* _任务说明_: 列出下方列表中所有含有字符串“dimensions”的行，区分大小写。

* _待用列表_:
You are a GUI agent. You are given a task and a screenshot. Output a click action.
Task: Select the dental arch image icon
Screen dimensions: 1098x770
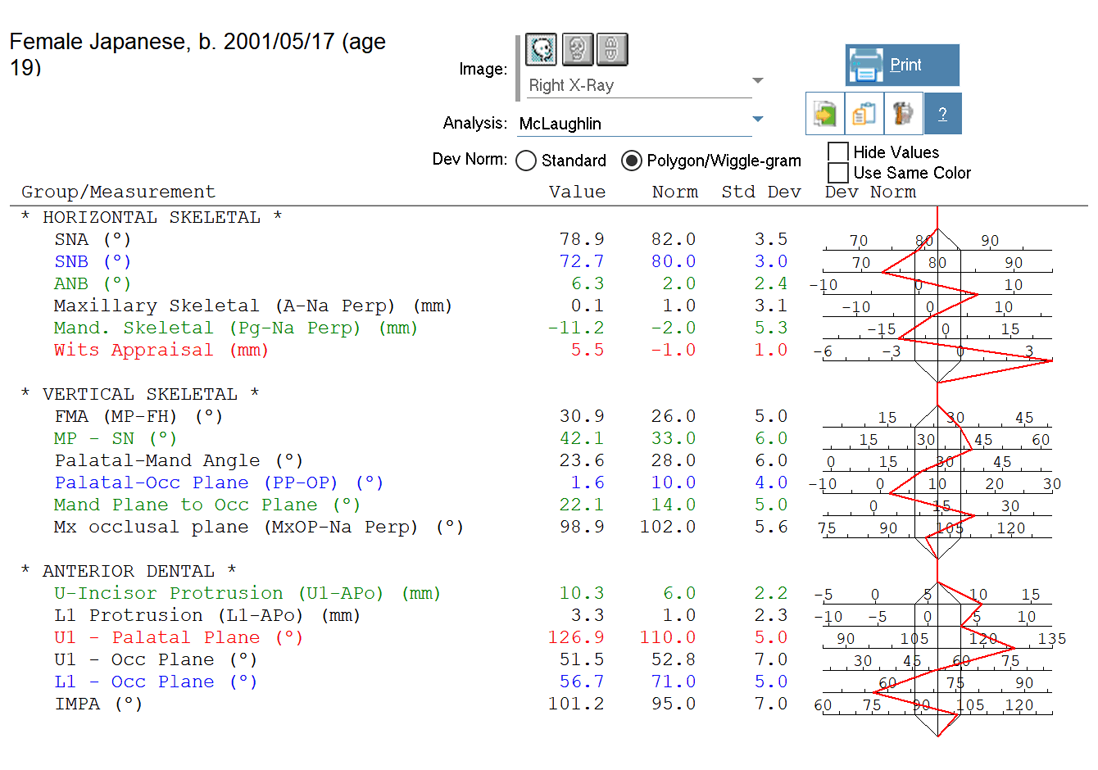[614, 49]
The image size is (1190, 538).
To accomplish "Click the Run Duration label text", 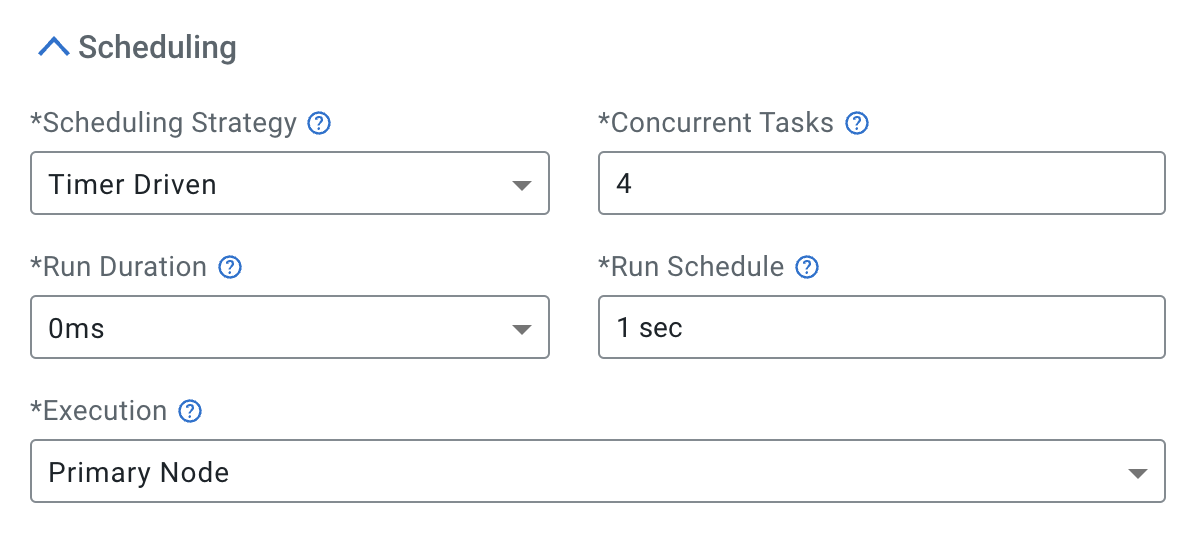I will click(x=119, y=267).
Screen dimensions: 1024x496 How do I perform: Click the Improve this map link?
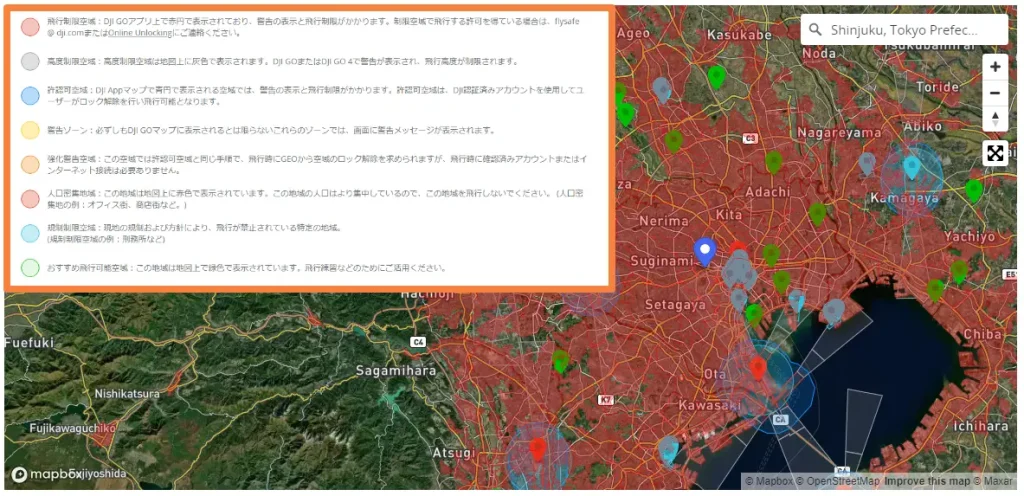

* _书面解答_:
Screen dimensions: 1098x770
Screen dimensions: 1024x496 How do I perform: Click the Improve this map link?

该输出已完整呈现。